Rewrite the items as a numbered list, from the line containing "What do you see at coordinates (76, 1005)" through the line containing "center [76, 1005].", both included, and omit blank lines. Leave the pictures out.

Entries:
***

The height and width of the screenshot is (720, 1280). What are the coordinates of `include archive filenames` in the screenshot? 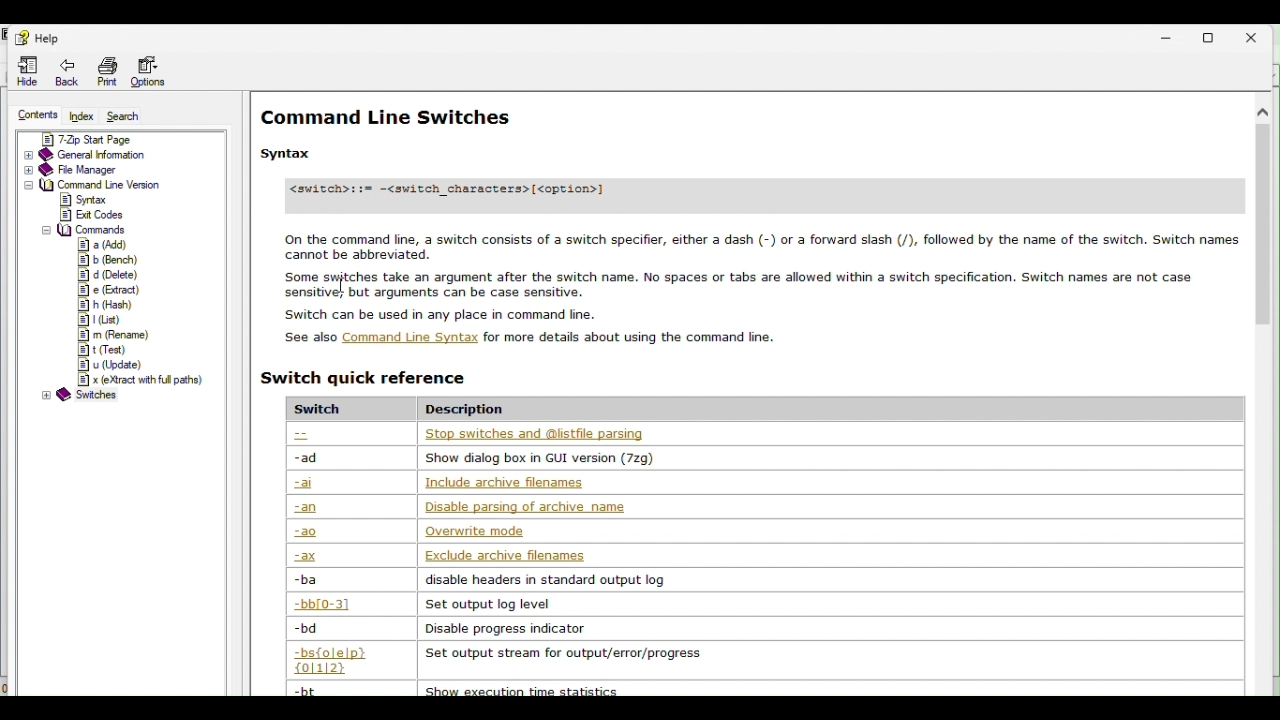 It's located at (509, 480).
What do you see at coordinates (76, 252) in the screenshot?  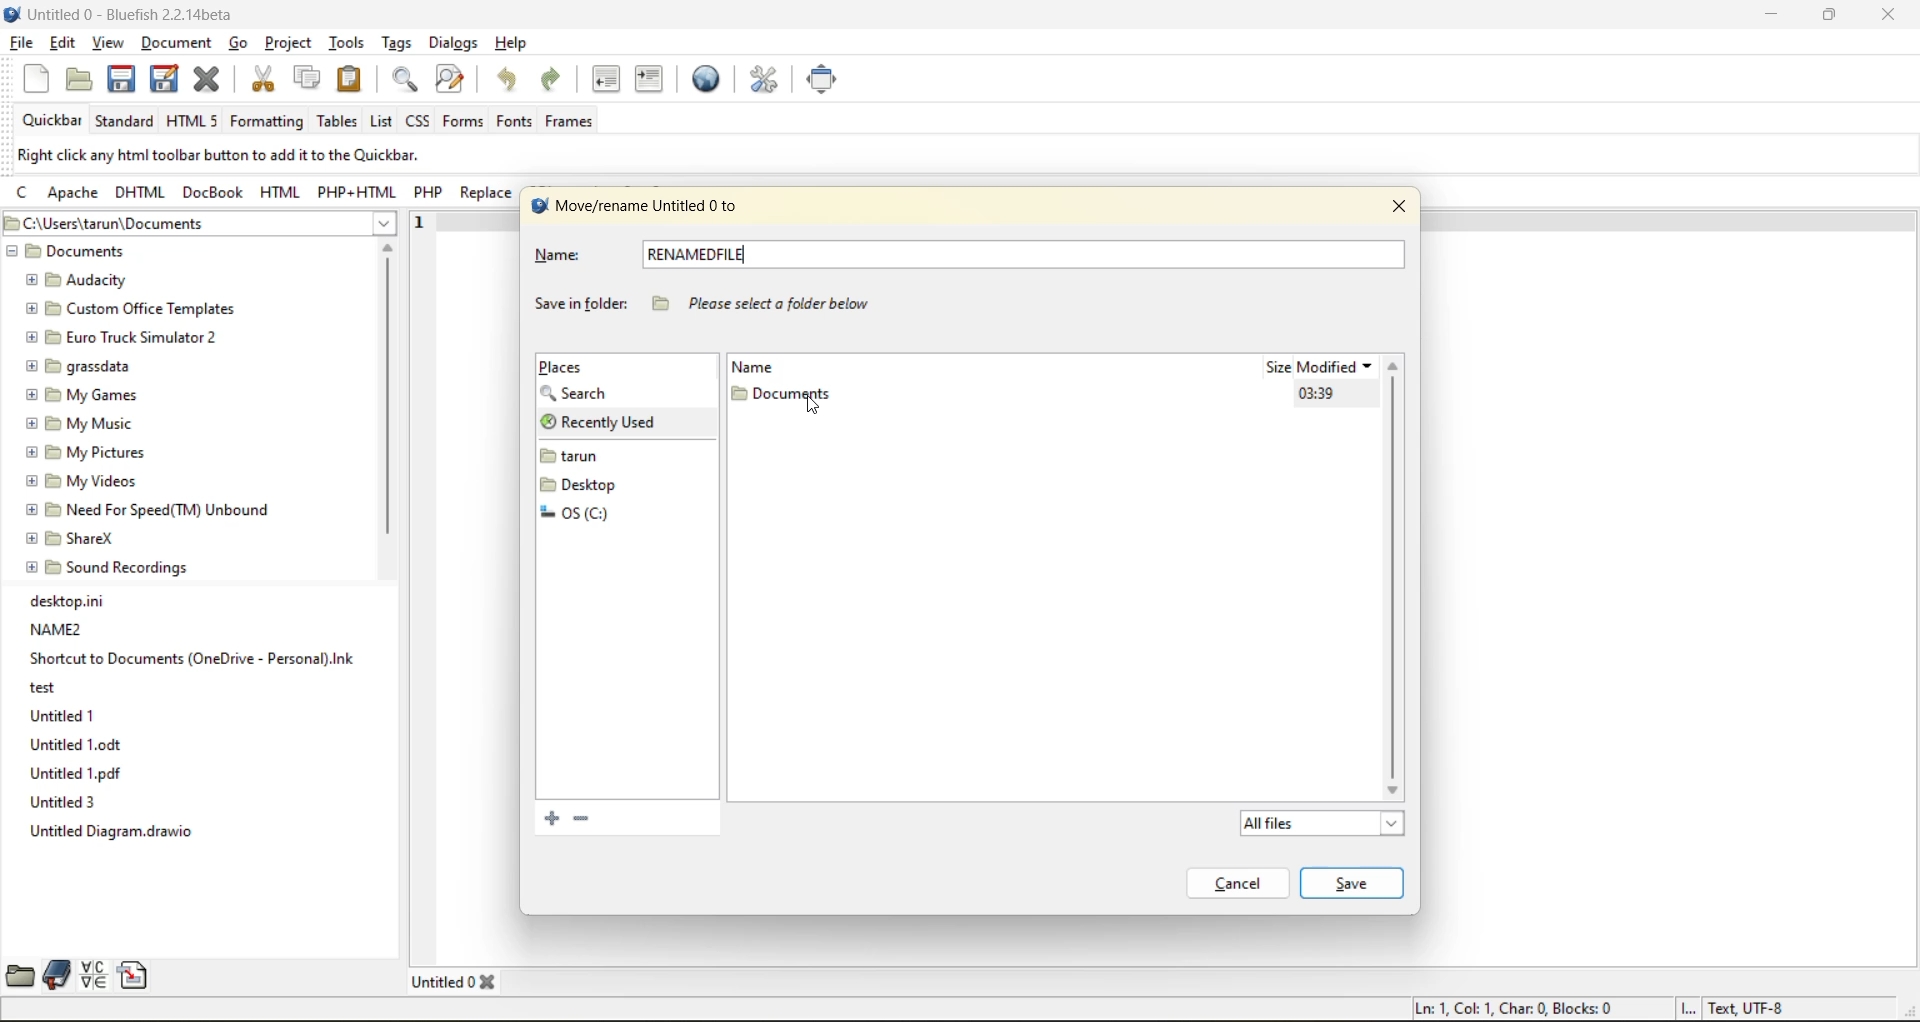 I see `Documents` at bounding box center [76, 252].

***

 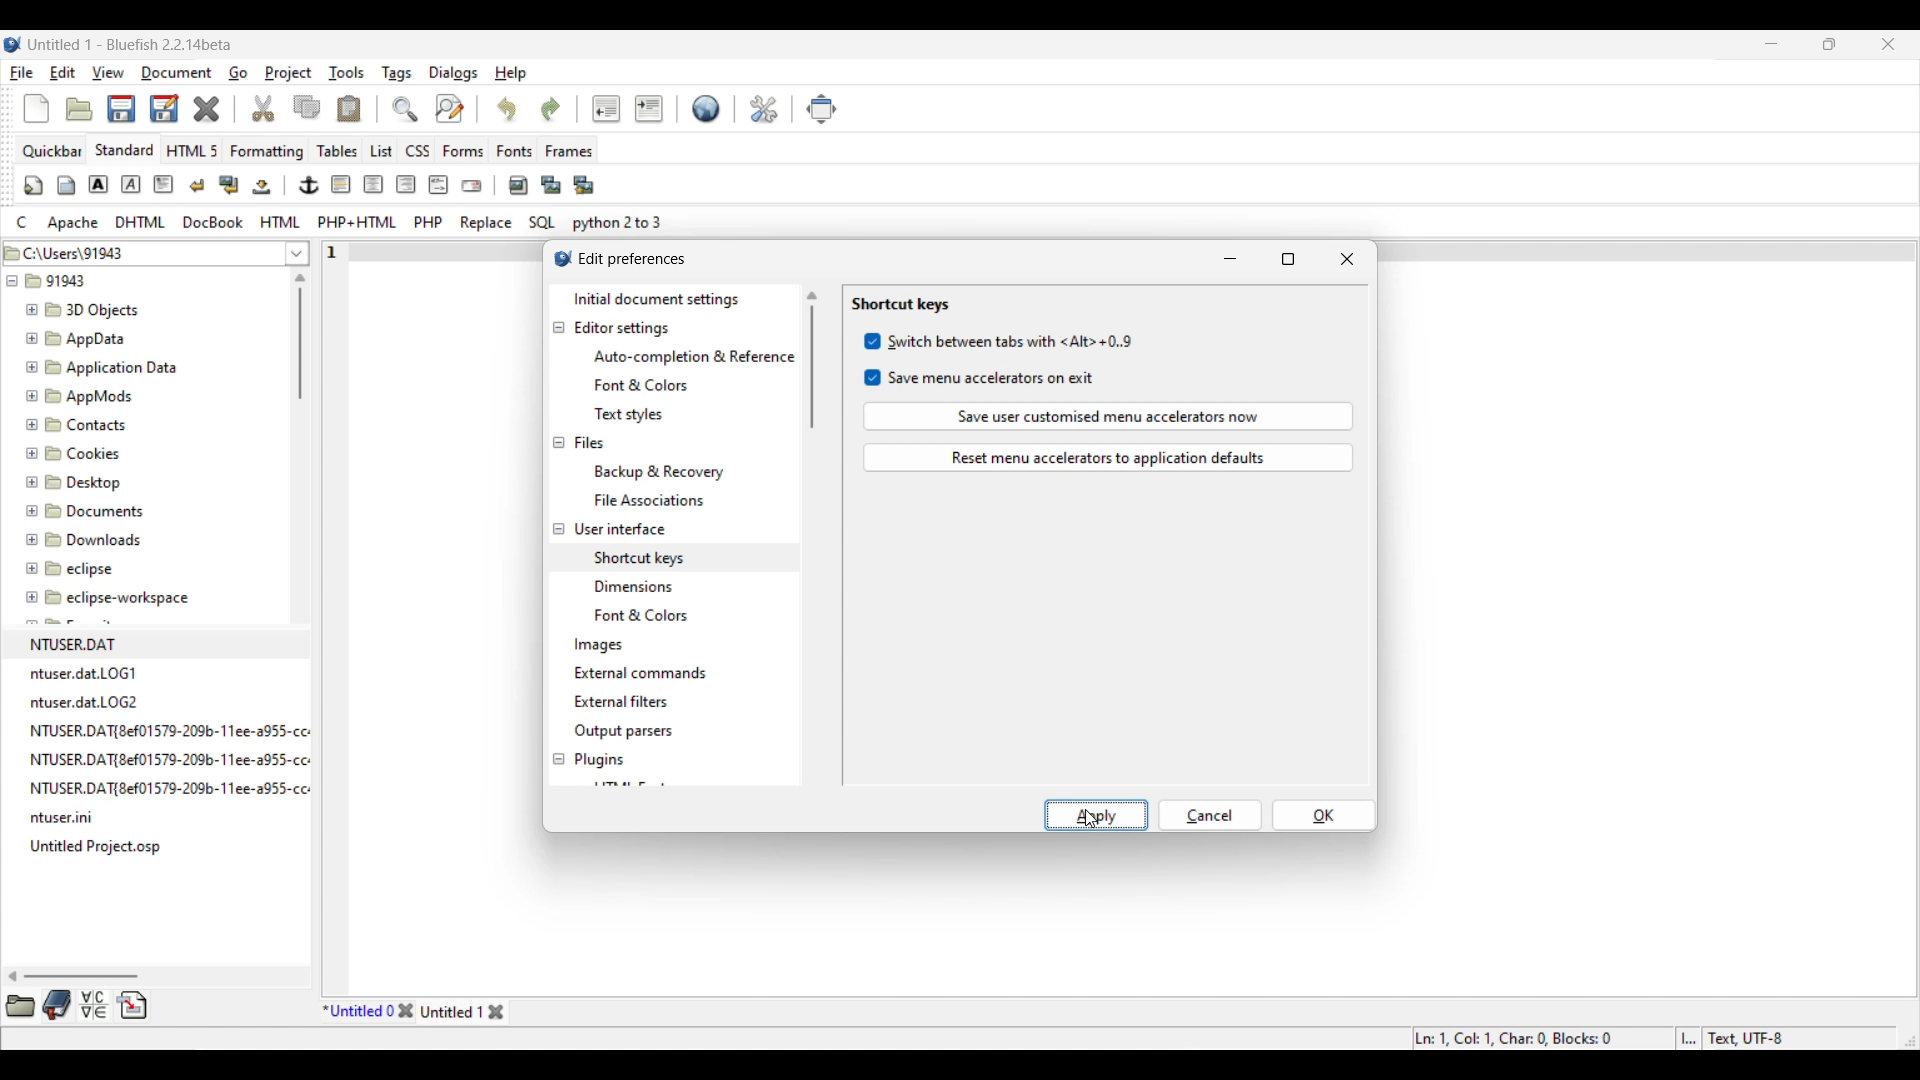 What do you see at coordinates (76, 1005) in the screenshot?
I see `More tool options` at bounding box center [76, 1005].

***

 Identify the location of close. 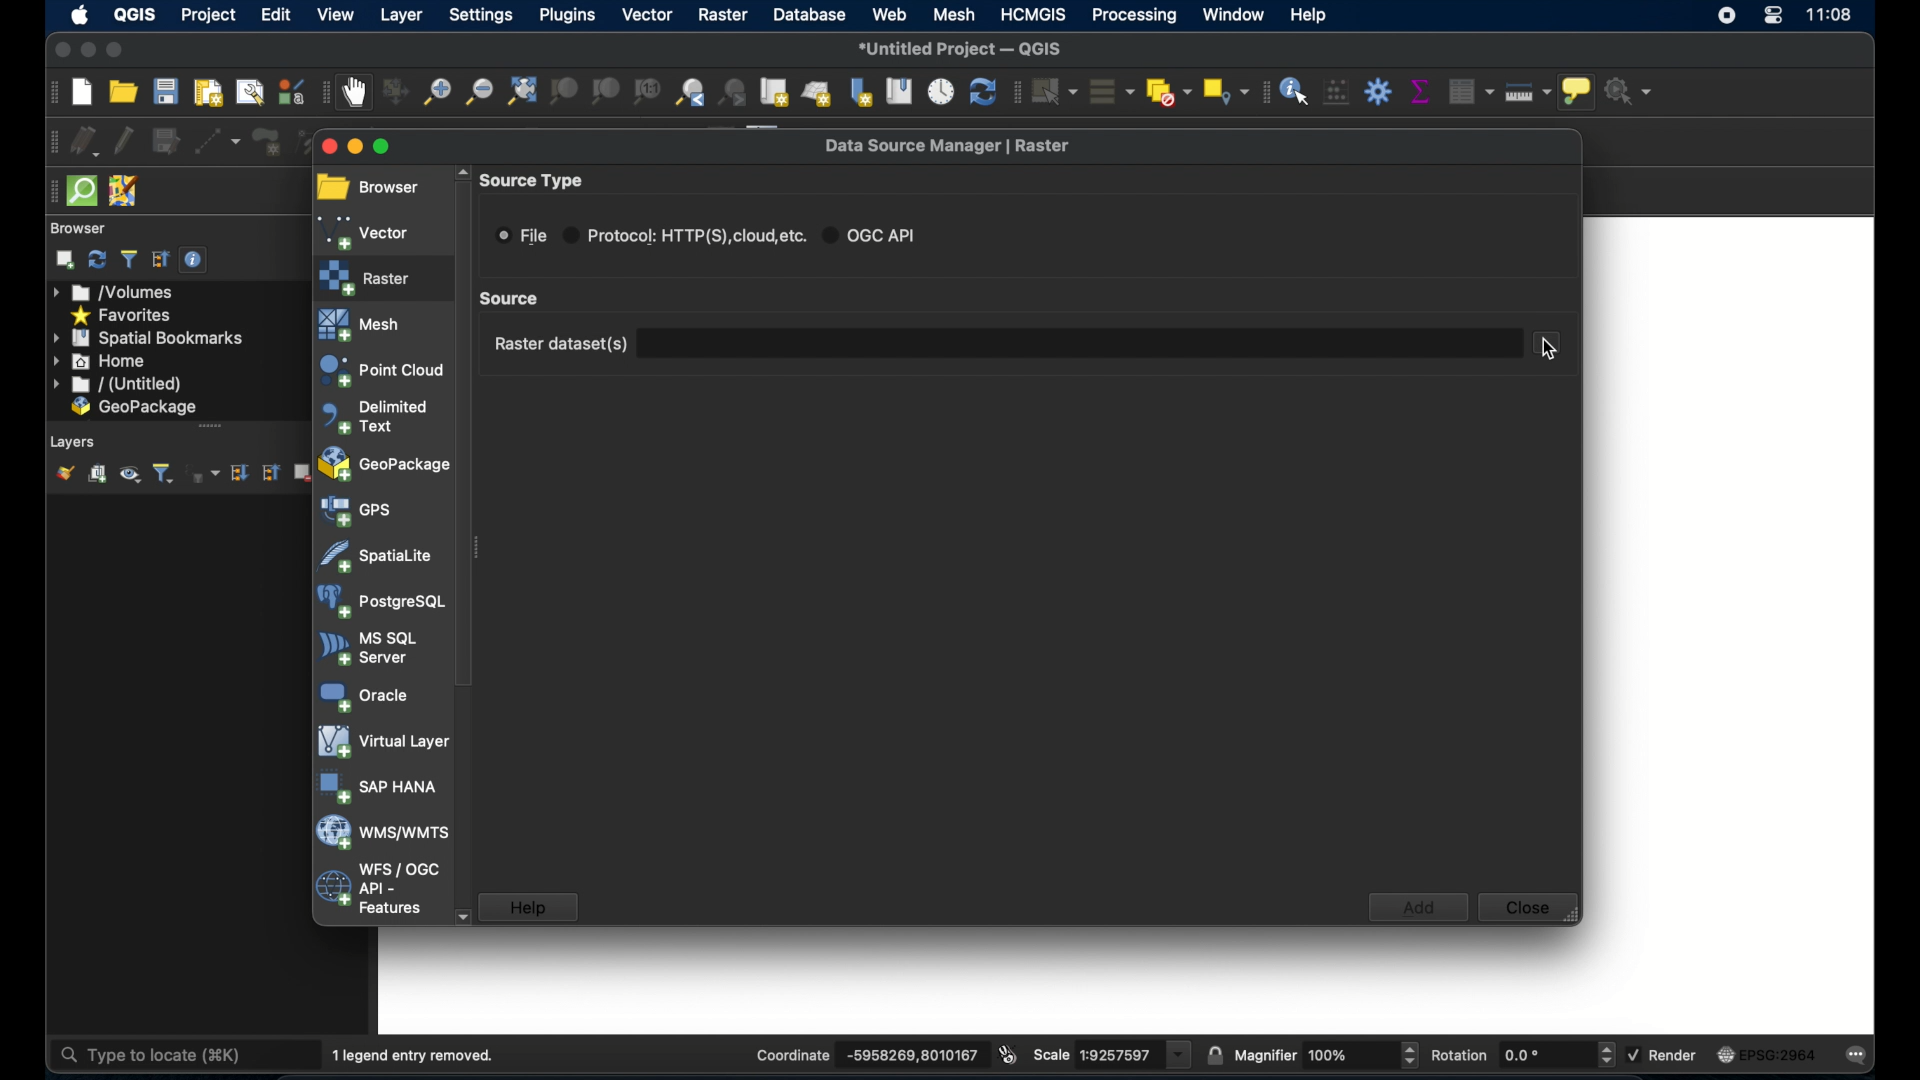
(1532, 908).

***

Output for this exercise:
1.   What do you see at coordinates (76, 1005) in the screenshot?
2. I see `More tool options` at bounding box center [76, 1005].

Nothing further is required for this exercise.